- [Entries provided]:
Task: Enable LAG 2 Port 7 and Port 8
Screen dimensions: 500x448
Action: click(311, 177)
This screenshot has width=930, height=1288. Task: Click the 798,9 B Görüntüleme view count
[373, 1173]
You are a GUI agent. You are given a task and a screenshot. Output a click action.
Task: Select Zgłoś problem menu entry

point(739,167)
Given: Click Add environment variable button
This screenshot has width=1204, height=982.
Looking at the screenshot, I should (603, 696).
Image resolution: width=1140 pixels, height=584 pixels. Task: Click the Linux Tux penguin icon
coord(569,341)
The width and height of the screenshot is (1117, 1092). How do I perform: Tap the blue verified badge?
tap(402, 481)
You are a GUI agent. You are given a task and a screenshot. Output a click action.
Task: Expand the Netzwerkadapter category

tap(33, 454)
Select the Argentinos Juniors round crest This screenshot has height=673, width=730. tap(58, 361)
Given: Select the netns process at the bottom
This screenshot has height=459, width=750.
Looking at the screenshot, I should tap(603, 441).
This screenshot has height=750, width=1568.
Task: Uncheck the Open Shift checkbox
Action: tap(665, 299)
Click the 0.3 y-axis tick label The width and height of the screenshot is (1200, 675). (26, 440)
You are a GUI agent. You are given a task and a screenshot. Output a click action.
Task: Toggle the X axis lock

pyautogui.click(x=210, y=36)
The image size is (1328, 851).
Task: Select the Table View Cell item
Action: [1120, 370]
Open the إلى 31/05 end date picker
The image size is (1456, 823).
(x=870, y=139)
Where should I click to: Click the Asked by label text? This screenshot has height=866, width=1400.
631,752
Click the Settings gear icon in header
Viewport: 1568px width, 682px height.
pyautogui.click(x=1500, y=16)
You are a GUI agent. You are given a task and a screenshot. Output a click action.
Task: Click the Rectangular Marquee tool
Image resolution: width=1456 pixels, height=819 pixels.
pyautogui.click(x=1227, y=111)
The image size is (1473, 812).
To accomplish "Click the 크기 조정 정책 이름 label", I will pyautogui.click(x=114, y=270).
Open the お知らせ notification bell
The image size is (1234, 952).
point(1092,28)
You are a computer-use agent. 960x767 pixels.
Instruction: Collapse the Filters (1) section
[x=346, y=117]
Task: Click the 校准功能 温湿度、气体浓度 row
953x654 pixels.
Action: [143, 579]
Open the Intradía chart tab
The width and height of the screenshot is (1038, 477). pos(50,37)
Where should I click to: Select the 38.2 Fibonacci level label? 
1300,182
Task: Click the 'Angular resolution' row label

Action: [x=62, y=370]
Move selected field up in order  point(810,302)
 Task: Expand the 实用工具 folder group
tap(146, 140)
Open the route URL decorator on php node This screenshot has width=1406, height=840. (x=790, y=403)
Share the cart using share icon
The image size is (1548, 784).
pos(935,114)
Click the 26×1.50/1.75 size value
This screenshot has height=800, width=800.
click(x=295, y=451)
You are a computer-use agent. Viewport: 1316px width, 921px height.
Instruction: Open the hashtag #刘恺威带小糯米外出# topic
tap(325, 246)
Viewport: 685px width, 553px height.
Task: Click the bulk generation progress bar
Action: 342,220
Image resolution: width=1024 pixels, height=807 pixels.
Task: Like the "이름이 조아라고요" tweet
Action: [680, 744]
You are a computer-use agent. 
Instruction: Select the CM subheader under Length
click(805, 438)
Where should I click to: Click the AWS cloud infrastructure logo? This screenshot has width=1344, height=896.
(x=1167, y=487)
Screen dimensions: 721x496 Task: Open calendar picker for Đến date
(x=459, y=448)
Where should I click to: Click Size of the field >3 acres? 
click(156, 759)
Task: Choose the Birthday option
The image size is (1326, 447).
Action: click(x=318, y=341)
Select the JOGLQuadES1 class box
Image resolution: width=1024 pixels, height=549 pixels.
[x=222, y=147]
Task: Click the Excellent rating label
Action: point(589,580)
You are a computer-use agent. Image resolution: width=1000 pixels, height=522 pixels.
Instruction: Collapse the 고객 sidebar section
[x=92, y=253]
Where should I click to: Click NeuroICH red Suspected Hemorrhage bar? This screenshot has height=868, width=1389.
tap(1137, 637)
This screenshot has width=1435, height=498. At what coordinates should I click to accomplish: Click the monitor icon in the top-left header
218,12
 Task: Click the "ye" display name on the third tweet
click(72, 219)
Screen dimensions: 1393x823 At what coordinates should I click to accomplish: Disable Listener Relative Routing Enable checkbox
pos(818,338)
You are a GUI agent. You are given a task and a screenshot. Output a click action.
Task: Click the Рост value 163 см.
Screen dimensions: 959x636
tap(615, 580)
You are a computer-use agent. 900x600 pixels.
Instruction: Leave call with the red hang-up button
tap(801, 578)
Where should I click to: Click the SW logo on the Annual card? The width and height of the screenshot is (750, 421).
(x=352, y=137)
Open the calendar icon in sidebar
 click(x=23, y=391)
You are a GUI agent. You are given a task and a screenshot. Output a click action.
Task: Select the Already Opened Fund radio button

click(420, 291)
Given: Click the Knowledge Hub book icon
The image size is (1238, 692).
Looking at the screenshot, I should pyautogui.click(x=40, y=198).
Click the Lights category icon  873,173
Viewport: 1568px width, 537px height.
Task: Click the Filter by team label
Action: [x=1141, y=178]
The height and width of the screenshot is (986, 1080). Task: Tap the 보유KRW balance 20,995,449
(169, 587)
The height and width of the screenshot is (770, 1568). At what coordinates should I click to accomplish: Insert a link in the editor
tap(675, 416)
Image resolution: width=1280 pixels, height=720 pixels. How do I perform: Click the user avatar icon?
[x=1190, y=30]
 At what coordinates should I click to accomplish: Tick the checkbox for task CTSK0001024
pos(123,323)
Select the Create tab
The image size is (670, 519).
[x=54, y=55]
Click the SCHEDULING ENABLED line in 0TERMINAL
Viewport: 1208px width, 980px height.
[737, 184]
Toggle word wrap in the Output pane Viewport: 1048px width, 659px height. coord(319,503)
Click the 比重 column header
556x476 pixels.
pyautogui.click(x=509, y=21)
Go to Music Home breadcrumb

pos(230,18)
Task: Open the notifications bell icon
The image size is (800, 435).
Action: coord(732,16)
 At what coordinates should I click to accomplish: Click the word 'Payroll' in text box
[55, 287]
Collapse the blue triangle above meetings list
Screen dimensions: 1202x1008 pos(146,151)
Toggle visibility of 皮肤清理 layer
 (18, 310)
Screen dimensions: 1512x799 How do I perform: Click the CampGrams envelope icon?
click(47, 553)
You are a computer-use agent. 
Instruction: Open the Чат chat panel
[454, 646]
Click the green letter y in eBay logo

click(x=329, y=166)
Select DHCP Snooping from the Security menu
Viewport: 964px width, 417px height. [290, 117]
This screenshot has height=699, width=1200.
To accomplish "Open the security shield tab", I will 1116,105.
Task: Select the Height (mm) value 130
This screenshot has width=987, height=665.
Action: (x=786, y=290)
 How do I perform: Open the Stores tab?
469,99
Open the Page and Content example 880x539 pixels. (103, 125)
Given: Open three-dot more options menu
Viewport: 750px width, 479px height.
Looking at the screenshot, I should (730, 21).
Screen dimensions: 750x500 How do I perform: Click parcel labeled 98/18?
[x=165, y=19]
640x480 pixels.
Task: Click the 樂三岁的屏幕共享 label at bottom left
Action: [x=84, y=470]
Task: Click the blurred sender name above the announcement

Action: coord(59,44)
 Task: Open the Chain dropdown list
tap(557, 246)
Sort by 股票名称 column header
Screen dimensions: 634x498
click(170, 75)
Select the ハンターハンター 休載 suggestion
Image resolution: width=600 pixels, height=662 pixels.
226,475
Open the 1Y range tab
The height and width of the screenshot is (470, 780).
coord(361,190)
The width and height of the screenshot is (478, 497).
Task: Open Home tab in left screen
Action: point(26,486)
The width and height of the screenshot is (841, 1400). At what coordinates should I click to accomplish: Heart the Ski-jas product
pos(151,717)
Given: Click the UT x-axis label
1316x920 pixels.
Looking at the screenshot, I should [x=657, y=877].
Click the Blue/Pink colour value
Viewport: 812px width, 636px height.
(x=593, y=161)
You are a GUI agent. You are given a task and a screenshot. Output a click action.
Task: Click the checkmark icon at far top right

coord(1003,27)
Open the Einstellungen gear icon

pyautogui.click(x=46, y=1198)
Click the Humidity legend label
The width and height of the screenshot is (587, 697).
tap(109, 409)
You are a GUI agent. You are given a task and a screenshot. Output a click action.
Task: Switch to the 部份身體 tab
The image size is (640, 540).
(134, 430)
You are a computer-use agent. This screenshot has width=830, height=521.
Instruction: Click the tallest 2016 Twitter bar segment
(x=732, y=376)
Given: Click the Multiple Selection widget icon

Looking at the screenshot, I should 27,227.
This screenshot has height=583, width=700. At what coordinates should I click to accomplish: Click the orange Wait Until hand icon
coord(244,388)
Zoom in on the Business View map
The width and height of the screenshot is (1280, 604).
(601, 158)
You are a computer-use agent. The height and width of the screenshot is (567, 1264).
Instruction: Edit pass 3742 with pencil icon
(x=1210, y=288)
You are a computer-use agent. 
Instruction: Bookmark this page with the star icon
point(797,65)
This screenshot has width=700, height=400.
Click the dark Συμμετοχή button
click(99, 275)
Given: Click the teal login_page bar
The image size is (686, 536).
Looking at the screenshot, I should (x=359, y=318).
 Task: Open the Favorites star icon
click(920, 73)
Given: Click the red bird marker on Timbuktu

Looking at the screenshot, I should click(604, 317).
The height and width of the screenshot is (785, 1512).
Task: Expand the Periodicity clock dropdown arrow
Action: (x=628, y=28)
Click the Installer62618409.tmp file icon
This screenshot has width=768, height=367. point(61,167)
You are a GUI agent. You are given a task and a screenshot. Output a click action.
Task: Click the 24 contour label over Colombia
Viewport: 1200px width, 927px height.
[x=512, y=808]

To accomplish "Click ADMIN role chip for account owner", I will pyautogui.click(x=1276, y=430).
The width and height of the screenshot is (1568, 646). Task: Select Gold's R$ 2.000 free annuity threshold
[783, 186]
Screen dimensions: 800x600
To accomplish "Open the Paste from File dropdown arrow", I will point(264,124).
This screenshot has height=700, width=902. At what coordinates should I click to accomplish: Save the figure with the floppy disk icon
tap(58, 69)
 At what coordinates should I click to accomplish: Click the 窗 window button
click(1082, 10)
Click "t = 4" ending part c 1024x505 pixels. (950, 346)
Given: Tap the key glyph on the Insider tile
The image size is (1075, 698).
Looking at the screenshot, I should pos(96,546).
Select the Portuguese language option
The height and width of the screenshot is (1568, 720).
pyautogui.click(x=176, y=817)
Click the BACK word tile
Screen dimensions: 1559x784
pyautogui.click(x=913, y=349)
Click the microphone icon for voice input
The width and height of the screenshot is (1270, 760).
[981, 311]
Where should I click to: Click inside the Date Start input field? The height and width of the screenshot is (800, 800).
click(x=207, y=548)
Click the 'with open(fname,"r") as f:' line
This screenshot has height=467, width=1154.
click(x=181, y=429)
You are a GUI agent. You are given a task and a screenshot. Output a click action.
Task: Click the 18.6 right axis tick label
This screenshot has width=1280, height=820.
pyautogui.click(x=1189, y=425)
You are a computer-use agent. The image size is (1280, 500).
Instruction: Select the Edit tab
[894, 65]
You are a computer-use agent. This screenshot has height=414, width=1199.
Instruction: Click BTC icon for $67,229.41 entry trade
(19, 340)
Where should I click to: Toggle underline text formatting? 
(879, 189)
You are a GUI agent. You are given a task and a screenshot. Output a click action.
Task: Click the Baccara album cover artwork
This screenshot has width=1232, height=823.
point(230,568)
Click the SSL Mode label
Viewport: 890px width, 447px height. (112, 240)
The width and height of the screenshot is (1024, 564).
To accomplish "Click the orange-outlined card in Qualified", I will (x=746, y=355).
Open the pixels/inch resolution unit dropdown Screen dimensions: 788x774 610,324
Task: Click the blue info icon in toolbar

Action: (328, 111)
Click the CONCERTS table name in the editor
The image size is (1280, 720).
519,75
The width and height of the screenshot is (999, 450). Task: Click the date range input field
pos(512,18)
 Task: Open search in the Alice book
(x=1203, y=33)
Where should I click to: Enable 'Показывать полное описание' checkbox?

- [Activity]: Set down, unchanged, only those lines above that fall between the line with "The image size is (1326, 447)." and the line with "You are a computer-use agent. Image", the two end lines included.

- [Task output]:
The image size is (1326, 447).
Action: click(x=318, y=341)
Select the JOGLQuadES1 class box
Image resolution: width=1024 pixels, height=549 pixels.
[x=222, y=147]
Task: Click the Excellent rating label
Action: point(589,580)
You are a computer-use agent. Image resolution: width=1000 pixels, height=522 pixels.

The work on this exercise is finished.